I beni alimentari con le bevande registrano una inflazione acquisita del 2,3%, un valore modesto ma per redditi medi ed alti, non certo per quelli da pensione o quelli del lavoro precario. Complessivamente insomma la situazione non si discosta da una crescita economica modesta e certamente è ancora distante da quel 2% che invece l’Europa vede all’orizzonte ed è il traguardo previsto dalla Bce per riconsiderare la questione dei tassi e per iniziare a ridurre l’acquisto di titoli pubblici. Con conseguenze da valutare e che non richiederebbero di procedere in ordine sparso come da noi.
Ma del resto i problemi sono altri.
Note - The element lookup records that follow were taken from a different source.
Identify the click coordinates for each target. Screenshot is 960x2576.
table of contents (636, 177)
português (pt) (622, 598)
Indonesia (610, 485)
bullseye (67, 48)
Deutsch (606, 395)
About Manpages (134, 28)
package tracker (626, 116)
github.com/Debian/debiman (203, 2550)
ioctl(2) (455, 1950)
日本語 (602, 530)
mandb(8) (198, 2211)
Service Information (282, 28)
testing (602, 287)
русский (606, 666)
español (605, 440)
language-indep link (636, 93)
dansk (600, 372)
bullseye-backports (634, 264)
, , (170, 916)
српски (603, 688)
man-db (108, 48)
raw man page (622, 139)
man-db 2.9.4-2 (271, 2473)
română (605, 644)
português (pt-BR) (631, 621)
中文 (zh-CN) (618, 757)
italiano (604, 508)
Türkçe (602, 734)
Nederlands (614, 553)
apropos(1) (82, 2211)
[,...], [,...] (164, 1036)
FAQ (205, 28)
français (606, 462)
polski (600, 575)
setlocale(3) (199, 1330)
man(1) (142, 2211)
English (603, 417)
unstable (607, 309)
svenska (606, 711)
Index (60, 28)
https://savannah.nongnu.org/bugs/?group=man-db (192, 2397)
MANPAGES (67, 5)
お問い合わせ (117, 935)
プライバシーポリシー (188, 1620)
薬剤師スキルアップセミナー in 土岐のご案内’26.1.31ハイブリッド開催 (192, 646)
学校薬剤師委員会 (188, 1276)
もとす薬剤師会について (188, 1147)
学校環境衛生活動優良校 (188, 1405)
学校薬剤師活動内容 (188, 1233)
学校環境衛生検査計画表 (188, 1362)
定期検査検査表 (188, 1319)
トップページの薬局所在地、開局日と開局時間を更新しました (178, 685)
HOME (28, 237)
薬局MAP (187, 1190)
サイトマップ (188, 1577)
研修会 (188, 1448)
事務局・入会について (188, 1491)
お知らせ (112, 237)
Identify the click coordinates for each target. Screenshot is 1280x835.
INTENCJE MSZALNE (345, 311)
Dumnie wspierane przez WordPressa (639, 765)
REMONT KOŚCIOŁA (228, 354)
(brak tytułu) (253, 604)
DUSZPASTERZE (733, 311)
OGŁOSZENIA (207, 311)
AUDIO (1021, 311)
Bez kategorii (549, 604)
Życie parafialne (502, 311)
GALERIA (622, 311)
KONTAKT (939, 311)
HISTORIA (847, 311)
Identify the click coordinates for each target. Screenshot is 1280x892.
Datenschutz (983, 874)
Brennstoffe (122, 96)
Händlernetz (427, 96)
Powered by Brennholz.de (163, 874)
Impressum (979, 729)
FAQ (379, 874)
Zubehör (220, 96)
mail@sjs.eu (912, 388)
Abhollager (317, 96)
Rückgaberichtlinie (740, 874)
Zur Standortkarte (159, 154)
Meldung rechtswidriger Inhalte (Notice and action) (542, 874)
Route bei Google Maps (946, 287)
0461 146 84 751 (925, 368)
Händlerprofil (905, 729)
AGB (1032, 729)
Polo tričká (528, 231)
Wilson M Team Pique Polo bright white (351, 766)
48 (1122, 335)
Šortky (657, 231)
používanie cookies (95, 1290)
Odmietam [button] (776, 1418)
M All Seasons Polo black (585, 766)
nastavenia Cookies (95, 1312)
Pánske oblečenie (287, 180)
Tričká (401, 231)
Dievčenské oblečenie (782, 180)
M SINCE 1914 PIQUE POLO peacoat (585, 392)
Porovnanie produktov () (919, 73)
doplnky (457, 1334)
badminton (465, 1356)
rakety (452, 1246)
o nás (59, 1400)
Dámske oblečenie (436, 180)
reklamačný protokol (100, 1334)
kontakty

Il debito pubblico italiano sale ancora a quota 2700 miliardi di euro ed inevitabilmente fa drizzare le orecchie a Bruxelles ed investitori esteri. La correzione della manovra passata in Parlamento è un buon viatico ma quel macigno resta pur sempre la spada di Damocle sui nostri conti pubblici.
La direzione di marcia resta per giunta, data la confusa situazione politica, un optional indecifrabile. E ancora una volta l’ombra della Grecia si proietta sui comportamenti europei. Colpisce in questo caso che il vero scontro sul debito greco avvenga fra Fmi e Germania. L’Europa pare non esistere. Forse sarà questo il primo test per vedere se la Francia di Macron saprà entrare in gioco… sparigliando il tavolo.
Eppure l’economia reale suda e migliora. Lo fa in un contesto che probabilmente non si merita. Ma non se lo merita anche perché non riesce a esprimere un adeguato peso politico con rappresentanze sociali affette da labilità e vuoto di proposte. La stagione della grandi Assemblee sembra essere un copione sbiadito di tempi andati. Il confronto sociale, quando c’è, non morde.
L’uscita dagli ultimi tentacoli della recessione non riesce ancora a velocizzare il passo dello Stato e della economia come sarebbe auspicabile. E sullo sfondo si profila un’altra amara realtà che probabilmente “trasuda” anche dalle ultime elezioni amministrative. Una pericolosa incapacità a ricreare classe dirigente vera da parte di tutti gli aggregati politici rimasti in piedi. Forse il problema più acuto in prospettiva, anche rispetto al debito pubblico.